▶ [Textseite]:
-*-

Ist nicht jede Information (in deinem Sinne)
eine Beschreibung eines Aspekts einer Stofflichkeit?

Nur die Repräsentation dessen, was informationsverarbeitende Systeme
als Information betrachten. Nicht aber die Information selbst.
Zwischen Ding und Repräsentanten ist m.E. streng zu unterscheiden.

Wenn ja, wodurch
wird der *Eindruck* einer Ablösung hervorgerufen?

Nach diesen Überlegungen: Dadurch, dass es gar keine Verbindung gibt
;-) .

Ist das nicht gerade
ein Reflex der Produktzentriertheit heutiger gesellschaftlicher
Verhältnisse, der Tatsache, dass sie mit jedem Verkaufsvorgang "den
Speicher löscht", der die Erinnerung an das Werden des Produkts enthält?

Nein.

Ist das Internet (an den Stellen, wo es wirklich Informationen enthält
und nicht nur unverbindliches Palaver)

Wupps, was ist das denn? Wenn du etwas für unverbindliches Palaver
hältst, dann heißt das noch lange nicht, dass es andere nicht als
Information verstehen können. Im Gegenteil: Du dokumentierst mit
solchen Aussagen nur, dass du deine Informationsverarbeitung für die
einzig richtige hältst. Nun, ich sagte schon was zu weißen Männern als
Ausgangspunkt...

-*-

▶ [Angezeigte Einträge]:

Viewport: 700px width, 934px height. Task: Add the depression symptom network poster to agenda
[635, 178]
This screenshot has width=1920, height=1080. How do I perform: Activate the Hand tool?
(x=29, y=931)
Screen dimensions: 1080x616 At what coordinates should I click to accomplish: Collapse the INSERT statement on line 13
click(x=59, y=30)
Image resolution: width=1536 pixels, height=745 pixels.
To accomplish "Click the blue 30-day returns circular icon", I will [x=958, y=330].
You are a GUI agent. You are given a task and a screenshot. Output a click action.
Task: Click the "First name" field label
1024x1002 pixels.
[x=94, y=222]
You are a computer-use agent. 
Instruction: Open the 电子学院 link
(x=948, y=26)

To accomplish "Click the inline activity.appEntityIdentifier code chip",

-*-

▶ [Zu bearbeitende Aufgaben]:
**A)** Wie soll man laut dem Text über Information zwischen Ding und Repräsentanten verfahren?
**B)** Schreibe den Text über Information und Stofflichkeit im Anschluss an seinen letzten Satz weiter.

▶ [Lösungen der Übungen]:
**A)** Man soll streng zwischen Ding und Repräsentanten unterscheiden.

**B)**
nicht gerade ein Platz der
*Rückbindung* von Information an Stofflichkeit (allerdings in einem
anderen als dem von dir gebrauchten Sinn), eben weil Mattias Käther
(http://www.rosalux.de/cms/fileadmin/rls_uploads/pdfs/Utopie_kreativ/162/162kaether.pdf)
Recht hat, wenn er schreibt

<cite>Die gesamte Geistesgeschichte der Menschheit wird auf CD-Roms, auf
Internetseiten, in Antiquariaten und im Buchhandel dargeboten, alles ist
gut vernetzt und so leicht zugänglich, daß es eine Schande wäre, dieses
Material nicht wach und offenen Sinnes zu gebrauchen.</cite>

Also stofflich vorgehalten wird die Codierung, die ich sehen kann, aus
der ich Information holen kann, in dem Rechner der vor mir steht.
Nirgends sonst. Dass der die Codierung von anderer Stelle holt ist
davon unabhängig.

* Information kann in ihrer entstofflichten Form *direkt*
  operationalisiert werden ...

  Also insbesondere ohne Zwischenschalten von Menschen, die sich die
  Information erst aneignen müssten, also zu individuellem Wissen
  machen müssten, um die so gewonnene Kompetenz in Tätigkeit
  umzusetzen.

Aber erst, *nachdem* sich Menschen auf einer höheren Abstraktionsstufe
mit dem Gegenstand auseinandergesetzt und "die Applikation programmiert"
haben.

Das gilt für alle Artefakte, ist also nichts besonderes im
Zusammenhang mit menschlichen Gesellschaften. Früher war das in
Maschinen vergegenständlicht, heute wird das zunehmend in Codierung
entstofflicht.

Neben der Algorithmisierung (und damit in Buchbergers
Terminologie Trivialisierung) des Problems

Ein Problem verändert sich nicht durch die Art der gefundenen Lösung,
es kann also nicht trivialisiert werden. Nur die Lösung kann
trivialisiert werden.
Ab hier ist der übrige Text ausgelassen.